### Entries provided
********************

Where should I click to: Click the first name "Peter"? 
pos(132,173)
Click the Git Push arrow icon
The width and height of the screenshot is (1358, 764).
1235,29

********************

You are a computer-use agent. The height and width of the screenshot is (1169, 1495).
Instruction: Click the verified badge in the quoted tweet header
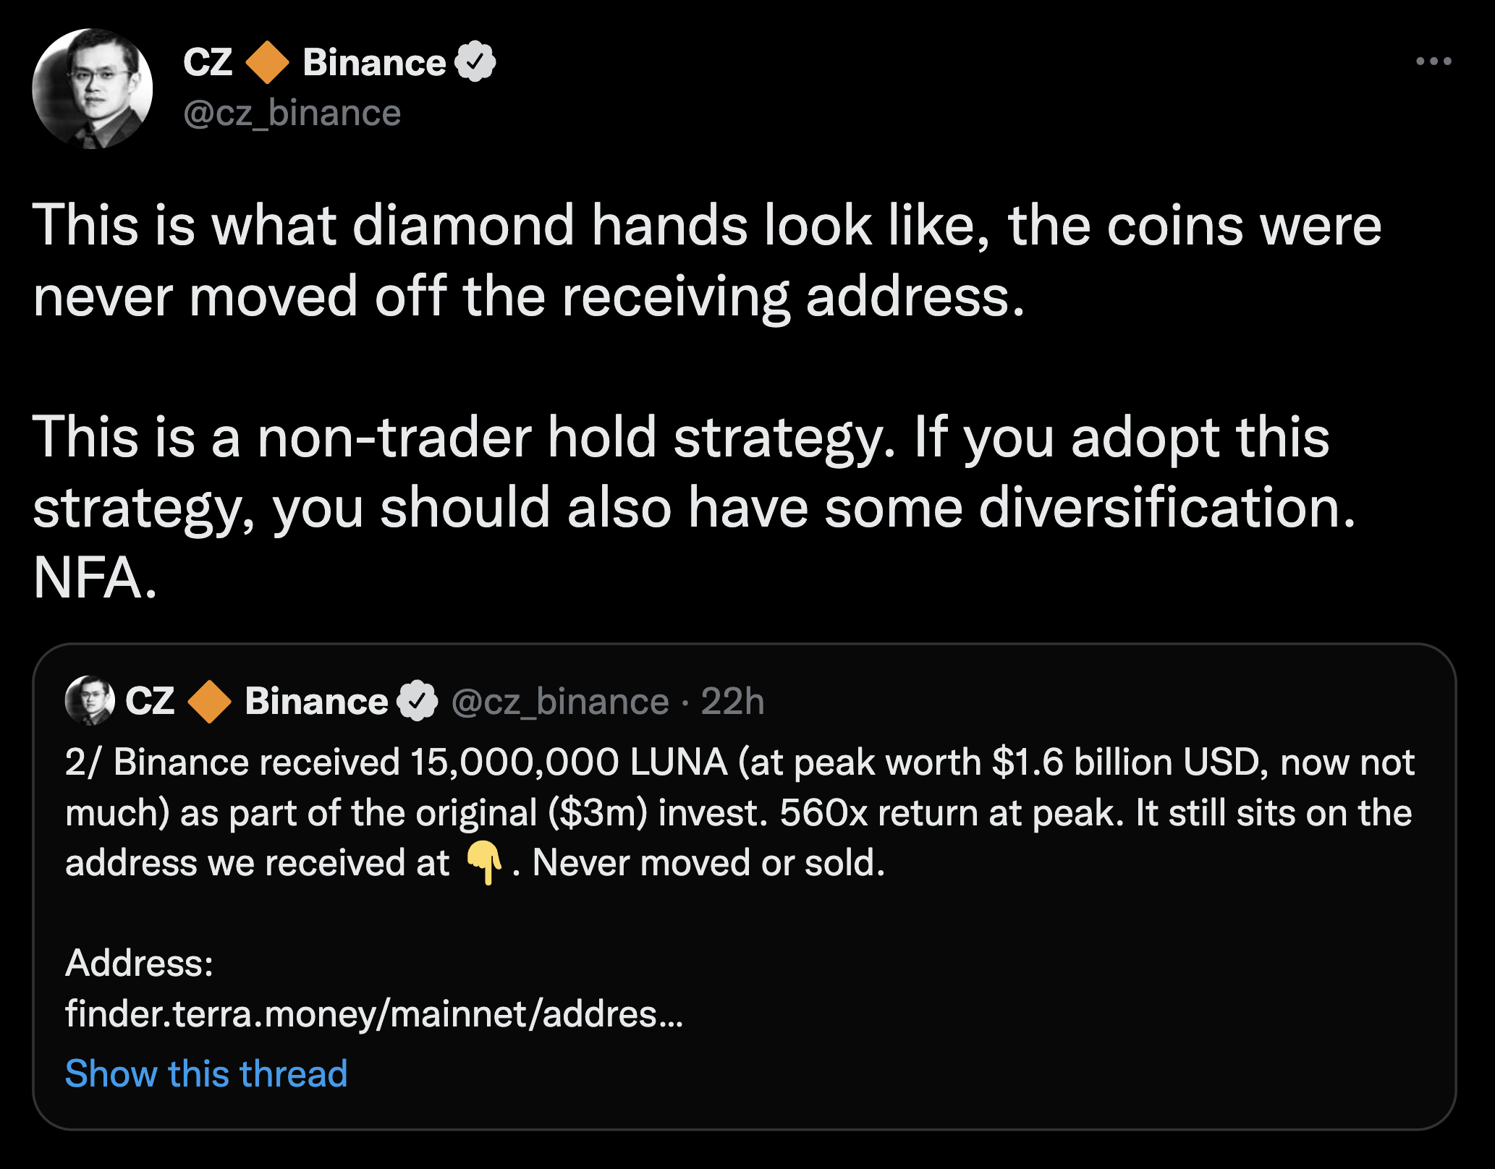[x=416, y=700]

********************

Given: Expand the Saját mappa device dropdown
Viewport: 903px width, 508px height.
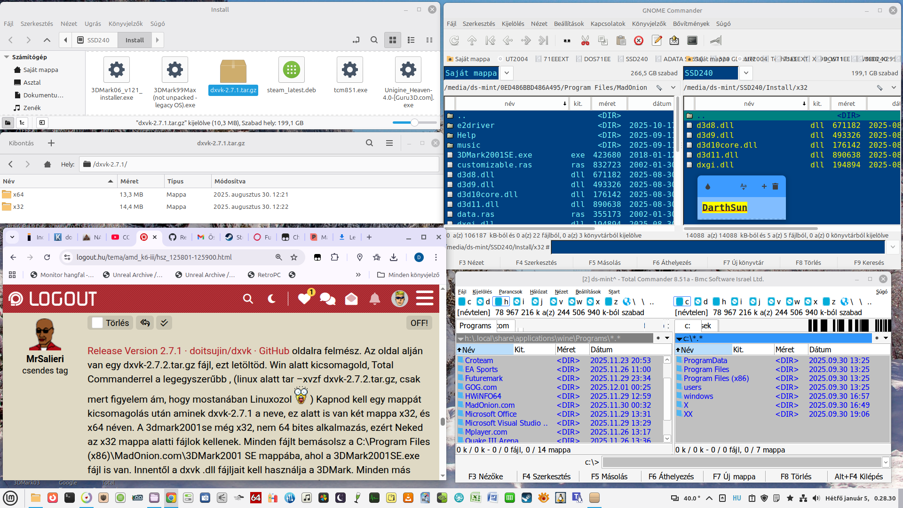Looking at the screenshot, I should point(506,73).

********************

### Written instruction
Express as a numbered list the lines beginning at the line that contains "Given: Expand the Saját mappa device dropdown" and ending after the line that contains "Looking at the", leaving out blank lines. Omit the pictures from your answer.

### Finished task
1. Given: Expand the Saját mappa device dropdown
2. Viewport: 903px width, 508px height.
3. Looking at the screenshot, I should point(506,73).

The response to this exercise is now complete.